Photosystem II (PSII) in the thylakoid membranes of plants, algae, and cyanobacteria catalyzes light-induced oxidation of water by which light energy is converted to chemical energy and molecular oxygen is produced. In higher plants and most eukaryotic algae, the PSII core is surrounded by variable numbers of light-harvesting antenna complex II (LHCII), forming a PSII–LHCII supercomplex.
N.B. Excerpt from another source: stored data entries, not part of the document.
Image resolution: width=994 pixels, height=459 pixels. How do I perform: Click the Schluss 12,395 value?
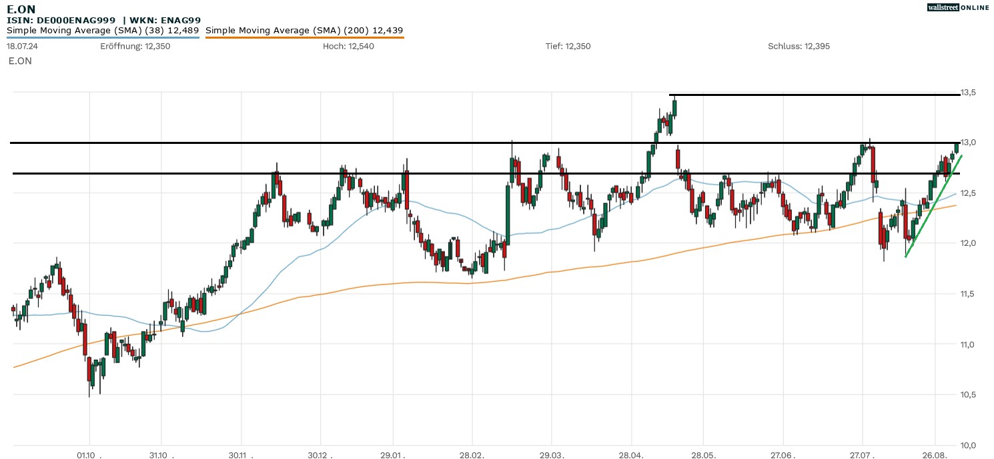[799, 46]
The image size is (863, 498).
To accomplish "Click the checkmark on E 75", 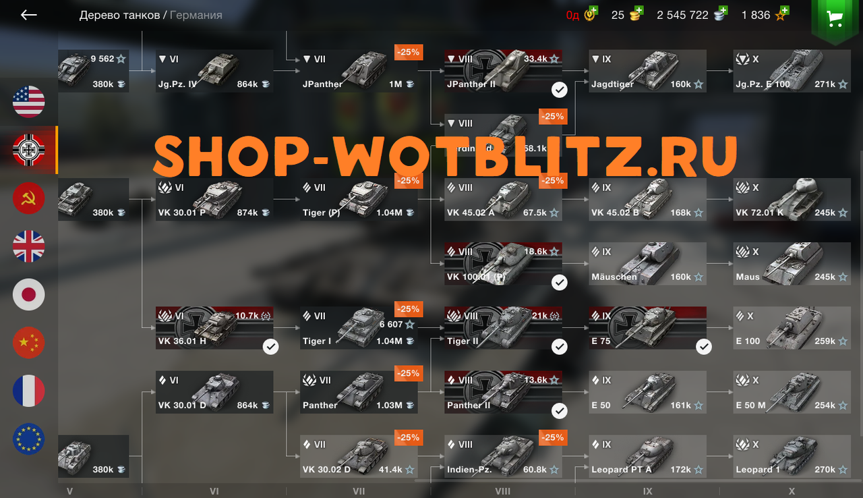I will pyautogui.click(x=704, y=346).
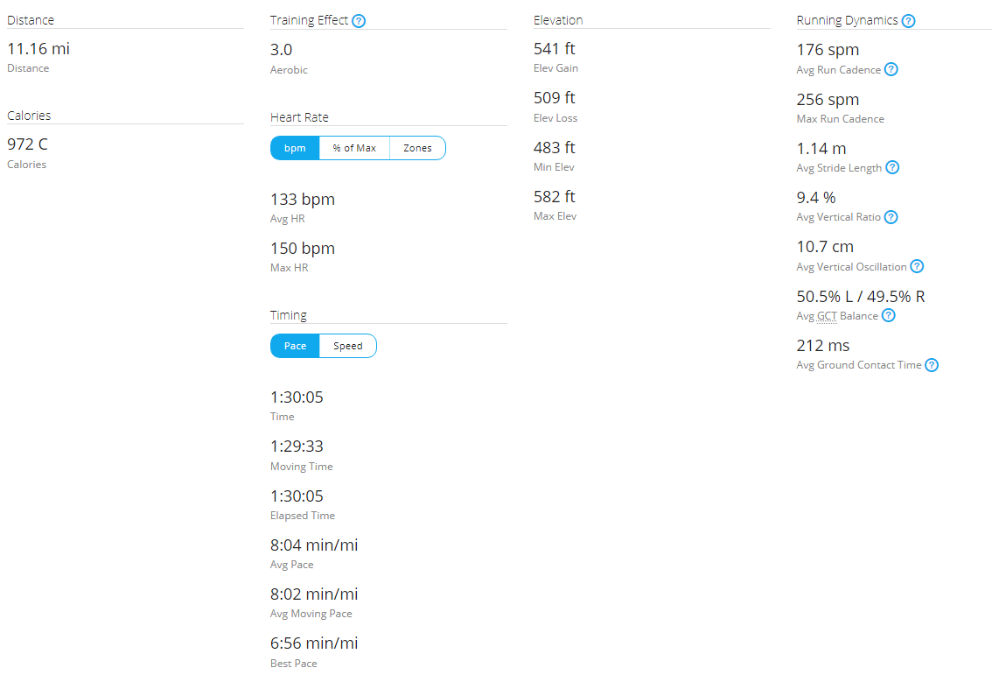Click the 8:04 min/mi average pace value

314,545
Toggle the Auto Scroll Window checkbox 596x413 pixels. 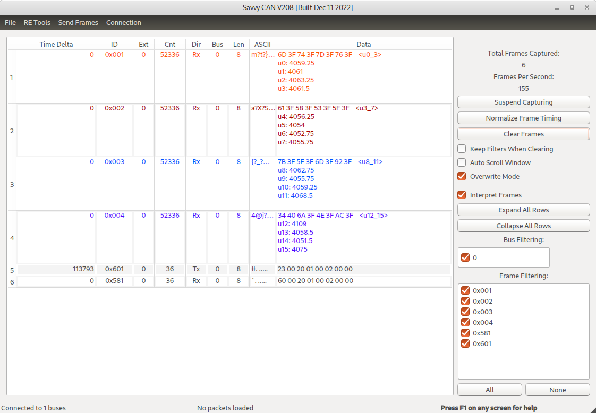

In order to harvest energy efficiently at low–light-intensity conditions under water, a complete PSII–LHCII supercomplex (C₂S₂M₂N₂) of the green alga Chlamydomonas reinhardtii (Cr) contains more antenna subunits and pigments than the dominant PSII–LHCII supercomplex (C₂S₂M₂) of plants. The detailed structure and energy transfer pathway of the Cr-PSII–LHCII remain unknown. Here we report a cryoelectron microscopy structure of a complete, C₂S₂M₂N₂-type PSII–LHCII supercomplex from C. reinhardtii at 3.37-Å resolution. The results show that the Cr-C₂S₂M₂N₂ supercomplex is organized as a dimer, with 3 LHCII trimers, 1 CP26, and 1 CP29 peripheral antenna subunits surrounding each PSII core. The N-LHCII trimer partially occupies the position of CP24, which is present in the higher-plant PSII–LHCII but absent in the green alga. The M trimer is rotated relative to the corresponding M trimer in plant PSII–LHCII. In addition, some unique features were found in the green algal PSII core. The arrangement of a huge number of pigments allowed us to deduce possible energy transfer pathways from the peripheral antennae to the PSII core.